Content starts

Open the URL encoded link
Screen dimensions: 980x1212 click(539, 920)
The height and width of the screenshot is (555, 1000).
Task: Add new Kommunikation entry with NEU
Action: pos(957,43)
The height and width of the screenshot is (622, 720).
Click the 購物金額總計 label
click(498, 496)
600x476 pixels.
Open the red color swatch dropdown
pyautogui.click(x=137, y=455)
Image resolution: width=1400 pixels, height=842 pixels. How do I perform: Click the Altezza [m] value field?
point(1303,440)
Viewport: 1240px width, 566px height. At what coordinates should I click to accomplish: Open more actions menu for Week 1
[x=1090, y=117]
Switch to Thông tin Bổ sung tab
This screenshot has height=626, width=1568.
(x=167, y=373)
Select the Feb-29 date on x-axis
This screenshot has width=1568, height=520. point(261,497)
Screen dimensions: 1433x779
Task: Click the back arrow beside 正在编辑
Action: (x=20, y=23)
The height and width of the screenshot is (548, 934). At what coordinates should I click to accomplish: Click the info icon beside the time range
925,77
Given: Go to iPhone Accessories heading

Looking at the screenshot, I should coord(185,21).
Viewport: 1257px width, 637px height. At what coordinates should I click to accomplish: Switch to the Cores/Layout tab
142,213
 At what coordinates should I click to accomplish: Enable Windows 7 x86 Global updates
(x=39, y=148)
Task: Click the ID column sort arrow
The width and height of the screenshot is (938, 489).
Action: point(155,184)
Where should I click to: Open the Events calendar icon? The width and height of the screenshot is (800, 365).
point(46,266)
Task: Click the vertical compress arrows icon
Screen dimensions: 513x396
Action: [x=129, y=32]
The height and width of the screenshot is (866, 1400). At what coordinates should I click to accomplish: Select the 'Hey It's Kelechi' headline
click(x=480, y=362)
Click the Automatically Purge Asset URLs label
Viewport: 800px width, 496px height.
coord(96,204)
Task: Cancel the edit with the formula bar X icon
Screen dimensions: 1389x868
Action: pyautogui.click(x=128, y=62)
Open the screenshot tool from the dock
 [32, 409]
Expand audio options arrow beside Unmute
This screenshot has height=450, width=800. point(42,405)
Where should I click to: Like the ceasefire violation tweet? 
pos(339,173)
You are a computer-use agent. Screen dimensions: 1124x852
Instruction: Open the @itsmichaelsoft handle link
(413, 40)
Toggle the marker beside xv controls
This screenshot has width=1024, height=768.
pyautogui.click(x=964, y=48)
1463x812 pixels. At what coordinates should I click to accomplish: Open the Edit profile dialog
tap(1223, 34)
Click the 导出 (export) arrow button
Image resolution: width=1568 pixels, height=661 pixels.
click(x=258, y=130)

Content ends

__Exercise directions__
Output the entire listing above without leaving out or altering anything.

__Task response__
Open the URL encoded link
Screen dimensions: 980x1212 click(539, 920)
The height and width of the screenshot is (555, 1000).
Task: Add new Kommunikation entry with NEU
Action: pos(957,43)
The height and width of the screenshot is (622, 720).
Click the 購物金額總計 label
click(498, 496)
600x476 pixels.
Open the red color swatch dropdown
pyautogui.click(x=137, y=455)
Image resolution: width=1400 pixels, height=842 pixels. How do I perform: Click the Altezza [m] value field?
point(1303,440)
Viewport: 1240px width, 566px height. At what coordinates should I click to accomplish: Open more actions menu for Week 1
[x=1090, y=117]
Switch to Thông tin Bổ sung tab
This screenshot has height=626, width=1568.
(x=167, y=373)
Select the Feb-29 date on x-axis
This screenshot has width=1568, height=520. point(261,497)
Screen dimensions: 1433x779
Task: Click the back arrow beside 正在编辑
Action: (x=20, y=23)
The height and width of the screenshot is (548, 934). At what coordinates should I click to accomplish: Click the info icon beside the time range
925,77
Given: Go to iPhone Accessories heading

Looking at the screenshot, I should coord(185,21).
Viewport: 1257px width, 637px height. At what coordinates should I click to accomplish: Switch to the Cores/Layout tab
142,213
 At what coordinates should I click to accomplish: Enable Windows 7 x86 Global updates
(x=39, y=148)
Task: Click the ID column sort arrow
The width and height of the screenshot is (938, 489).
Action: point(155,184)
Where should I click to: Open the Events calendar icon? The width and height of the screenshot is (800, 365).
point(46,266)
Task: Click the vertical compress arrows icon
Screen dimensions: 513x396
Action: [x=129, y=32]
The height and width of the screenshot is (866, 1400). At what coordinates should I click to accomplish: Select the 'Hey It's Kelechi' headline
click(x=480, y=362)
Click the Automatically Purge Asset URLs label
Viewport: 800px width, 496px height.
coord(96,204)
Task: Cancel the edit with the formula bar X icon
Screen dimensions: 1389x868
Action: pyautogui.click(x=128, y=62)
Open the screenshot tool from the dock
 [32, 409]
Expand audio options arrow beside Unmute
This screenshot has height=450, width=800. point(42,405)
Where should I click to: Like the ceasefire violation tweet? 
pos(339,173)
You are a computer-use agent. Screen dimensions: 1124x852
Instruction: Open the @itsmichaelsoft handle link
(413, 40)
Toggle the marker beside xv controls
This screenshot has width=1024, height=768.
pyautogui.click(x=964, y=48)
1463x812 pixels. At what coordinates should I click to accomplish: Open the Edit profile dialog
tap(1223, 34)
Click the 导出 (export) arrow button
Image resolution: width=1568 pixels, height=661 pixels.
click(x=258, y=130)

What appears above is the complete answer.